Critical points for caregivers to understand about each Stage in Piaget’s Theory of Cognitive Development are:

  1. Each stage is a basis of the formation of later stages. 

  2. All normal children must follow the sequence of development, however not all children will reach the next stage at the same age depending on the individual child’s cognitive development, experience, and maturity.

  3. The dance teacher’s job is to teach in a way that supports the stage of cognitive development of the children in the class.

  4. Cognitive conflicts can occur when the incoming information is inconsistent with students’ current cognitive development. (In simple terms, the child simply does not yet understand.) 

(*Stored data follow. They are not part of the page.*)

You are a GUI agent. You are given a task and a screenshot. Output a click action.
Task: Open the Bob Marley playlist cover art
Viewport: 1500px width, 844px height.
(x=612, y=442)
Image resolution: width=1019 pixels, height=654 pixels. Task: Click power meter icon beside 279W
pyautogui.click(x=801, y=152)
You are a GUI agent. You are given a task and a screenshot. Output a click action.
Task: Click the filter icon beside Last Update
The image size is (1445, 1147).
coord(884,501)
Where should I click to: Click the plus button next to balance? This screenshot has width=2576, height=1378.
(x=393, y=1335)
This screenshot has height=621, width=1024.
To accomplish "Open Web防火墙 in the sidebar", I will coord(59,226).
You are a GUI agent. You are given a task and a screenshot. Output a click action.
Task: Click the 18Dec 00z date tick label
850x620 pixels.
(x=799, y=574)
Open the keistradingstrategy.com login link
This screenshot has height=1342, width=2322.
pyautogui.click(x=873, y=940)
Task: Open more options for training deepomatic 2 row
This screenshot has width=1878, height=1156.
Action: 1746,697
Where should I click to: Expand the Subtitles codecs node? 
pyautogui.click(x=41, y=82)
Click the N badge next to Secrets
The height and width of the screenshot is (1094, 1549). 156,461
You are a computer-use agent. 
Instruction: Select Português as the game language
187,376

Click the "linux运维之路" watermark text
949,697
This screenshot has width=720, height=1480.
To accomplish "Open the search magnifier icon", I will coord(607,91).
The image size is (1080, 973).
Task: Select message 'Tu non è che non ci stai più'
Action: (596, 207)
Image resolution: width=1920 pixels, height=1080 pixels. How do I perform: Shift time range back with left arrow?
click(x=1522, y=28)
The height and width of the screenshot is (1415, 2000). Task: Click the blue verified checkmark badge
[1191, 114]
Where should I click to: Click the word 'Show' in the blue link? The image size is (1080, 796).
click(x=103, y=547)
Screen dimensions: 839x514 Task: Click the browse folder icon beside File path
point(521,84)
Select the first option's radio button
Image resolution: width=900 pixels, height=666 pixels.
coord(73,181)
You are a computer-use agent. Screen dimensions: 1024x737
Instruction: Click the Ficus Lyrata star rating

  5. Growth and development varies by age resulting in different behaviors and needs, so classroom instruction must be adapted to focus on the student’s development stage in order to facilitate an environment of healthy growing and happy learning for children. Please note, these generalizations apply to a wide range of developmentally “typical” children, but there could always be children who are developmental “outliers” for various reasons. 

    teenaged dancer

In this blog post, we will be applying Piaget’s Formal Operational Stage (typically ages 12 and up) into 4 areas:

1. Characteristics of Formal OperationalStage

2. What caregivers may notice about your children in this stage

3. How to support this stage in the classroom

4. Cognitive conflicts to avoid in the classroom

teenaged dancer

Characteristics of the Formal Operational Stage:

  • When an adolescent child enters the stage of Formal Operations, he or she begins solving problems not by observing or acting, but by thinking of possibilities.

  • Abstract reasoning develops in this stage.

  • Students begin to think with reverse logic, and use reasoning skills using objects that correlate. (“If this, then this” or “If this scenario is true, then I can draw a similar conclusion in another scenario.”)

  • Motor development includes mastery of specialized and detailed movement.

  • Emotions are added into dancing because the skill of empathy and range of healthy emotional expression has matured.

  • The Formal Operational student is able to perform visually interesting combinations in dance choreography, and is ready to expand beyond systematic movement sequences such as “Do this four times to the right and four times to the left.”

    teenaged dancer

Behaviors that caregivers may observe in Concrete-Operational dancers include:

  • Formal Operational students are able to significantly rework choreography and formations to make improvements or last-minute adjustments to the performance. 

  • Formal Operational students are able to focus on four or more elements at once, as they can see and understand many aspects of a movement at one time.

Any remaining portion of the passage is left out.